Another surprising finding of the present study was that female migrants had more possibility of having casual extramarital sex than male ones (OR: 2.37, 95 % CI: 1.96–2.85). Fang et al. [29] studied female sex workers but did not mention their non-commercial sexual behaviors. The further multivariate analysis indicated that those female migrants who were married, engaging in domestic service, renting house with friends were more likely to have casual extramarital sex (p < 0.05). While for male migrants marital status was the major factor (p < 0.01). Unmarried men were less likely (OR: 0.51, 95 % CI: 0.36–0.74) to have casual extramarital sex than married men, which is inconsistent with earlier research [24, 29]. One reason may be that we surveyed the general population of migrants, and the sexual encounters with casual extramarital partners that were considered were non-commercial only. Another reason should be the special social-psychological characteristics of migrants. Migration is a primary cause of behavior change. When the migrants were away from their spouses, families and homes, they were forced into physically demanding jobs and poor housing and living conditions, which may put them at risk of HIV infection [30, 31]. The studies in South Africa (31.4 %), North Carolina (46.0 %), and California (30.0 %) indicated that migrant workers living apart from their wives were likely to engage in higher rates of multiple and commercial sex [30]. Though in our study,we did not care about the commercial sex, for migrants, the sense of emptiness and anonymity of being a foreigner might increase the risky sexual activities. As a pity, we did not do the further research about the difference of psychological characteristic between female and male migrants.

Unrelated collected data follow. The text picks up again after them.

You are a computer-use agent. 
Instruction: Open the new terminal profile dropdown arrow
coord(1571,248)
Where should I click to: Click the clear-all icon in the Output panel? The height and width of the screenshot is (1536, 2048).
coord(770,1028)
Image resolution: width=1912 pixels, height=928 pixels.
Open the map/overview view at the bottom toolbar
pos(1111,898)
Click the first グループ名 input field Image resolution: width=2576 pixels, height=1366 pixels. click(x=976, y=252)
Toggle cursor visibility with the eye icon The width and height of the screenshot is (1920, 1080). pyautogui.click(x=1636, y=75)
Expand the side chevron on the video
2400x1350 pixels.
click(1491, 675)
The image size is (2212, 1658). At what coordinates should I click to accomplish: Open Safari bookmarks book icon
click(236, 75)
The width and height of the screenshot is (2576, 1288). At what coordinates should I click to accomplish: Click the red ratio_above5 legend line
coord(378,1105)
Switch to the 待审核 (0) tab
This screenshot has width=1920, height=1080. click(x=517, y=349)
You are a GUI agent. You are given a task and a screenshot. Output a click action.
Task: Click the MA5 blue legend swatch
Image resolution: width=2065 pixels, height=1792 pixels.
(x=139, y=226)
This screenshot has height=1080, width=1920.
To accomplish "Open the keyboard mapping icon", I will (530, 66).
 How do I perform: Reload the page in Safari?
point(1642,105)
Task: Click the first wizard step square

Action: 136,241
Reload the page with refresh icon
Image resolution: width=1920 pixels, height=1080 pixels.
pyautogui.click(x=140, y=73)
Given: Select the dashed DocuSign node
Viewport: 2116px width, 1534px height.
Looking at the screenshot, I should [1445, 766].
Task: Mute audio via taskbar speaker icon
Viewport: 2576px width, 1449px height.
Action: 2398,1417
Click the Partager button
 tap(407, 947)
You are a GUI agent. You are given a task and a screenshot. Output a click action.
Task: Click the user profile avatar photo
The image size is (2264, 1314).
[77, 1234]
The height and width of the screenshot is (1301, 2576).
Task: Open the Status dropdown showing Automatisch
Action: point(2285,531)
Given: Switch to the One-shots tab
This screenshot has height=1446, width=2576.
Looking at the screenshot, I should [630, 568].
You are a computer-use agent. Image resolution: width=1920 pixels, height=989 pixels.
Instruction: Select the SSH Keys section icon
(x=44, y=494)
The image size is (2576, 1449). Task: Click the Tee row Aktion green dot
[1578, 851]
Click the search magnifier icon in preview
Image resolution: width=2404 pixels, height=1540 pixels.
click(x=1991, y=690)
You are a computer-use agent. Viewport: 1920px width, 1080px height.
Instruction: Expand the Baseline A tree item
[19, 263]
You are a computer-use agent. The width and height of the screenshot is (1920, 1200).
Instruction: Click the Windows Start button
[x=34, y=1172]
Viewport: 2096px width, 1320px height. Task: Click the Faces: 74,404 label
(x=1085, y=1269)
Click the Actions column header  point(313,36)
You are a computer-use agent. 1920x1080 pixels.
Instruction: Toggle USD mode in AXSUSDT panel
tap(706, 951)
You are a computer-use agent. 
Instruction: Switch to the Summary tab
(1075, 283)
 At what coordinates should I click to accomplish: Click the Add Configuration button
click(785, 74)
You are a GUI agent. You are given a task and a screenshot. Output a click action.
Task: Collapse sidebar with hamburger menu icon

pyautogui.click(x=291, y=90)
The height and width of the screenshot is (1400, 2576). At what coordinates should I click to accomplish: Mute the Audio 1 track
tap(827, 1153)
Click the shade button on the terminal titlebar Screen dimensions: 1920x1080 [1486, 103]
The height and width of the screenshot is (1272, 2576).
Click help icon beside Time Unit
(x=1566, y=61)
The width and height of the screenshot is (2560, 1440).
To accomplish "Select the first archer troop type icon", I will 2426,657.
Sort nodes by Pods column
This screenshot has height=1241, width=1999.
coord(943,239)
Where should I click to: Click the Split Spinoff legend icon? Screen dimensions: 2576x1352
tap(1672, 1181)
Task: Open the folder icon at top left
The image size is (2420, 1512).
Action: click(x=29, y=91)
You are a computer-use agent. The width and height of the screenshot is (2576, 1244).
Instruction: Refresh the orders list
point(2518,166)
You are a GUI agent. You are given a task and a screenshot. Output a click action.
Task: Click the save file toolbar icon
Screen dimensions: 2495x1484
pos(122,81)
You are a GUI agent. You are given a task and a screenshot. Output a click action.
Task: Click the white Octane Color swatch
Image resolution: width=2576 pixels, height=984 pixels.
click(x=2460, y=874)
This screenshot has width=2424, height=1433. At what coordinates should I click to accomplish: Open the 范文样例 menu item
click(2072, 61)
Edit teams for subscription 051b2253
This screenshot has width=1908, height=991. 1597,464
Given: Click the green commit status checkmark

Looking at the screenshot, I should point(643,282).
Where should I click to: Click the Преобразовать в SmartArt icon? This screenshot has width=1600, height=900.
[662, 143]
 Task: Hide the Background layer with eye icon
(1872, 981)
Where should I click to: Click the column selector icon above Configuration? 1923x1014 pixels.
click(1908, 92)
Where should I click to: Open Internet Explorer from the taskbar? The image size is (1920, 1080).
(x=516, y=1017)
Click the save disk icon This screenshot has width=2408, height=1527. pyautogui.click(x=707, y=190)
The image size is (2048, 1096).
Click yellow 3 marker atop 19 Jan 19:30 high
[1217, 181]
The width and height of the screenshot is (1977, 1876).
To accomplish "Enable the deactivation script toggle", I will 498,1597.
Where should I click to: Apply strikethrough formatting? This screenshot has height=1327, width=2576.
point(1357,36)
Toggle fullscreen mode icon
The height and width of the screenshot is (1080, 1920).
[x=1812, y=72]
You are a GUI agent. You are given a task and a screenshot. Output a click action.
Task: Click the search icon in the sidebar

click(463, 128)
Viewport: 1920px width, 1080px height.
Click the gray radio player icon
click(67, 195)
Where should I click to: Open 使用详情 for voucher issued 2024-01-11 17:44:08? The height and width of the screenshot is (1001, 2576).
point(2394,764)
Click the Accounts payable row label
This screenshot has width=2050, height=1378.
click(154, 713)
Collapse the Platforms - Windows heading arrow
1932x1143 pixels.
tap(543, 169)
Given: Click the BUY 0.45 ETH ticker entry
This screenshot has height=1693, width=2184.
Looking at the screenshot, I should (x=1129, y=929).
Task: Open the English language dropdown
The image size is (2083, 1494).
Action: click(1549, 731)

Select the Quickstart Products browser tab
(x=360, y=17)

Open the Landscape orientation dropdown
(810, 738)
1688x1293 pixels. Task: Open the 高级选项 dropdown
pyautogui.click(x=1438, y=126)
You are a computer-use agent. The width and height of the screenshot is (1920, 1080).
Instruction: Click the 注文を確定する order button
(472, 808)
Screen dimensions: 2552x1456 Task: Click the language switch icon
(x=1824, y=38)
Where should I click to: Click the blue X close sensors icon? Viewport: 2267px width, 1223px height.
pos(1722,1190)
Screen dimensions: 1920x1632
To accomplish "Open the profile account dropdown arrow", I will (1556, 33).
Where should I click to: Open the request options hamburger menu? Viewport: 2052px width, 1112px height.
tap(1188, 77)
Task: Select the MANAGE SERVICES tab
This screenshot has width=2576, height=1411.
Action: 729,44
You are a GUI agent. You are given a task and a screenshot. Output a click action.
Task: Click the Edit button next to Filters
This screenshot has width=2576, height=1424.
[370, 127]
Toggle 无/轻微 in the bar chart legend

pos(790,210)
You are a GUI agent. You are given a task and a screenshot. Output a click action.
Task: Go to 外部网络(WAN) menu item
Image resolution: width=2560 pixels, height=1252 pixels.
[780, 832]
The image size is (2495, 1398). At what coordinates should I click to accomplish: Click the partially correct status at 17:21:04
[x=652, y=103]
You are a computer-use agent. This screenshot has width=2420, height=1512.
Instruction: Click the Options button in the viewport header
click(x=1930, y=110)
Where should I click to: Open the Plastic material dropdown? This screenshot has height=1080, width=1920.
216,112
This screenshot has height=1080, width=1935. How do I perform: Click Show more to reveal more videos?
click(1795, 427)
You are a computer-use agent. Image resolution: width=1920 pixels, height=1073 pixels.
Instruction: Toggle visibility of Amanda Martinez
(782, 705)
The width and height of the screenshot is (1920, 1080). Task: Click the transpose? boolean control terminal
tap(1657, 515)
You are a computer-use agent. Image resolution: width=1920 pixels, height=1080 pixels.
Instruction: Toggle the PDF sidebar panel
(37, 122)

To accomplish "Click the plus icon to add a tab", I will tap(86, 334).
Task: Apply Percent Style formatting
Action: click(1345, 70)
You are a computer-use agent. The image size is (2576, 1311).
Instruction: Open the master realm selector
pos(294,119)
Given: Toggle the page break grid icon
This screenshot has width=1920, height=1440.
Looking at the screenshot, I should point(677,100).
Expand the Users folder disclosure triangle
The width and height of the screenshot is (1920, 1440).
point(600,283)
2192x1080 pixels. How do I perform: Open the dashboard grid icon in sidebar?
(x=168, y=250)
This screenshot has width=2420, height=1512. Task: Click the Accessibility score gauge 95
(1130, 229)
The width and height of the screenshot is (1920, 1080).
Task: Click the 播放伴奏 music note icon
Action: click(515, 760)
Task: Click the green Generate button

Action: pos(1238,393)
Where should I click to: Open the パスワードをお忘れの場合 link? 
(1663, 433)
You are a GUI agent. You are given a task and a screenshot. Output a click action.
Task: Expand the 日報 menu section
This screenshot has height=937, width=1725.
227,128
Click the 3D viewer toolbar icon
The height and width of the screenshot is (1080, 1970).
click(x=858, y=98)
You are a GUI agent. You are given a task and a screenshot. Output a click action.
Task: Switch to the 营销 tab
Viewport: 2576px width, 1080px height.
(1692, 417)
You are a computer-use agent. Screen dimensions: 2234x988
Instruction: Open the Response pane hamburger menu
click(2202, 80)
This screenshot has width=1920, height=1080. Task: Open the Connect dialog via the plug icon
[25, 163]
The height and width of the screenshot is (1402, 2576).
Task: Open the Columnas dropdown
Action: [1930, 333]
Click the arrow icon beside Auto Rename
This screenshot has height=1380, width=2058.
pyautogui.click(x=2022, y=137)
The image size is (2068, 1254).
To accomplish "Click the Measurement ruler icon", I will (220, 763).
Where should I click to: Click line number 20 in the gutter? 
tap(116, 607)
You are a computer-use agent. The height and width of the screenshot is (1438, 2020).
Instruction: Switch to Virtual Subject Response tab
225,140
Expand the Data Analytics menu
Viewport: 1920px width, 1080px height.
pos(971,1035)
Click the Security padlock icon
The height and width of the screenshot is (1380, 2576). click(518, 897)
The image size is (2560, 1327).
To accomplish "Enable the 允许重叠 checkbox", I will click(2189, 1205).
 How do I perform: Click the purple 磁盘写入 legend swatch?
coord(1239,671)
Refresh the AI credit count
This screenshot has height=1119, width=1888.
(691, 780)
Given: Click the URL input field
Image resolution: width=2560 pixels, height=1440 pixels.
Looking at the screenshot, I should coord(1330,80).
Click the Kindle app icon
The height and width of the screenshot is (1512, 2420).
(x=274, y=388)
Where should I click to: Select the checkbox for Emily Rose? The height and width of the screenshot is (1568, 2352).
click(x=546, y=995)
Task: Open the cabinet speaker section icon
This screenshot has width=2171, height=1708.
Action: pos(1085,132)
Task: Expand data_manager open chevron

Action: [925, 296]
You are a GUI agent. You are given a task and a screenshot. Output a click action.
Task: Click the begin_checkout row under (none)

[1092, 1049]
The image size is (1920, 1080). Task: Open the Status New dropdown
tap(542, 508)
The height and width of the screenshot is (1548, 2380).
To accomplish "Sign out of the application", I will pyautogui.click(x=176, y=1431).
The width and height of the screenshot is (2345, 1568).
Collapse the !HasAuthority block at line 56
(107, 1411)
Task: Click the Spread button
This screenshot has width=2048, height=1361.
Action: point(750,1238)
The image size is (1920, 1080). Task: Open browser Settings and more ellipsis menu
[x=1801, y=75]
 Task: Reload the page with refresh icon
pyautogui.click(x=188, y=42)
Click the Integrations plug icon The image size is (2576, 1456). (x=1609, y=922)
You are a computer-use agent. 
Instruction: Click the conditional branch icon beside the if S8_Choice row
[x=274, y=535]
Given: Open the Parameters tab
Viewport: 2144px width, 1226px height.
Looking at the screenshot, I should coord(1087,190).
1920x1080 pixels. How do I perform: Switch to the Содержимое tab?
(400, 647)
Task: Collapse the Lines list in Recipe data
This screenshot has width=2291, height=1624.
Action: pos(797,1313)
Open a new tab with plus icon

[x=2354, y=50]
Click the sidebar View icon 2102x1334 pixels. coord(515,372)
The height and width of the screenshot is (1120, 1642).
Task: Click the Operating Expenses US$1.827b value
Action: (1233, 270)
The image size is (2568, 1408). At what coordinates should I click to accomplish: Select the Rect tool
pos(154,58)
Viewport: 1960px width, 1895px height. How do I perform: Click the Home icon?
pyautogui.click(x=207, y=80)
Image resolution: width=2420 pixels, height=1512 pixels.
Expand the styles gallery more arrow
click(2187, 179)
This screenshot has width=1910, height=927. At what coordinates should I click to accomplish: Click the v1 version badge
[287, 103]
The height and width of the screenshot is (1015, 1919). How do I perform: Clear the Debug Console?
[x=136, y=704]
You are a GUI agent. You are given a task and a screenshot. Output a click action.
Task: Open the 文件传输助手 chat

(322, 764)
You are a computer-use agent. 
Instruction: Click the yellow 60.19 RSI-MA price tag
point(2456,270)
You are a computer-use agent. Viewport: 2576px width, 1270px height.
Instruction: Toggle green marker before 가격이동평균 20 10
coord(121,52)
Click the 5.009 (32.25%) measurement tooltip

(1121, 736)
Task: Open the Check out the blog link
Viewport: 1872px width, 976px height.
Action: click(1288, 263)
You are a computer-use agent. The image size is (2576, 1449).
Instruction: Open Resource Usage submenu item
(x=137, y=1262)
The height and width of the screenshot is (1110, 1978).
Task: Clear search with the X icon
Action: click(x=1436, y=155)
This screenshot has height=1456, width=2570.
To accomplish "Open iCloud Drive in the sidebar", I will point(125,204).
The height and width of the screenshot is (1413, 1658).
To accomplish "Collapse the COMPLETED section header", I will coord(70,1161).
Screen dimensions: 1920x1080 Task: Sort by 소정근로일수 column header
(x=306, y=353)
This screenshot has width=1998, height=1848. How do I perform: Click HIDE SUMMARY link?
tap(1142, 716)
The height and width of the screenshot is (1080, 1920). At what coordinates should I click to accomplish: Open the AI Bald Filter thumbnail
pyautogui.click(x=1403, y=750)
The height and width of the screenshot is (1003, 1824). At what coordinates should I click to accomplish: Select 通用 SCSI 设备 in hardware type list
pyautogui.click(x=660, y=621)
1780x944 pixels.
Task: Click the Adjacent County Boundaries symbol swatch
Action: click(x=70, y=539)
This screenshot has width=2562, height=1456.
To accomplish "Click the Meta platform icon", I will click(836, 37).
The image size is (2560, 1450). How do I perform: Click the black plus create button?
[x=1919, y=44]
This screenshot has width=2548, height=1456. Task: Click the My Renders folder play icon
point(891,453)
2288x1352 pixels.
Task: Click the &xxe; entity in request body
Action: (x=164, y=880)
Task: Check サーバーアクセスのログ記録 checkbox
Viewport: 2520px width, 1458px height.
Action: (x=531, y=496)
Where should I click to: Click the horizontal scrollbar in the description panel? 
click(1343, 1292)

This study was only one part of a total study on migrant workers in Shanghai, and has some limitations. First of all, because of the cross-sectional design and non-random, quato sampling selection of participants, we cannot draw conclusions of the causal relationship. Besides, the self-reported data of the migrants may cause the recall and social desirability bias. Unfortunately, we had no laboratory test data to confirm associations among condom usage, casual extramarital sex, and sexually transmitted diseases [32, 33]. The study was limited to a single city, and although Shanghai has one of the largest migrant populations in China, it is hard to draw a general conclusion on the sexual behavior of migrant workers in all of China. And because of limits of the time and fund, we also did not include other sexual behaviors such as homosexual intercourse and engaging multiple sexual partners.

Conclusions

As a result of poor condom promotion, education, and utilization efforts [34], the risk is enhanced by the low frequency of consistent condom use among returnee migrants having sexual contact with their spouses and regular sexual partners. In addition, migrant workers are less willing to use condoms because of connotations of multiple partnerships [35]. Our results are a reminder that we should support safe-sex education programs in those industries with low condom usage and a high possibility of casual partners. It is suggested that more attention should be paid to sexual health education given to women, and those employed in domestic service or wholesale and retail sales [36]. Condom use should be encouraged, especially in older, low-income, and less-educated populations. In addition, the appropriate focus of sexual health education may differ between men and women migrants. Further studies are needed to explain why women migrants in domestic service are more likely to have a casual extramarital partner than men and the different psychological characteristic between female and male migrants.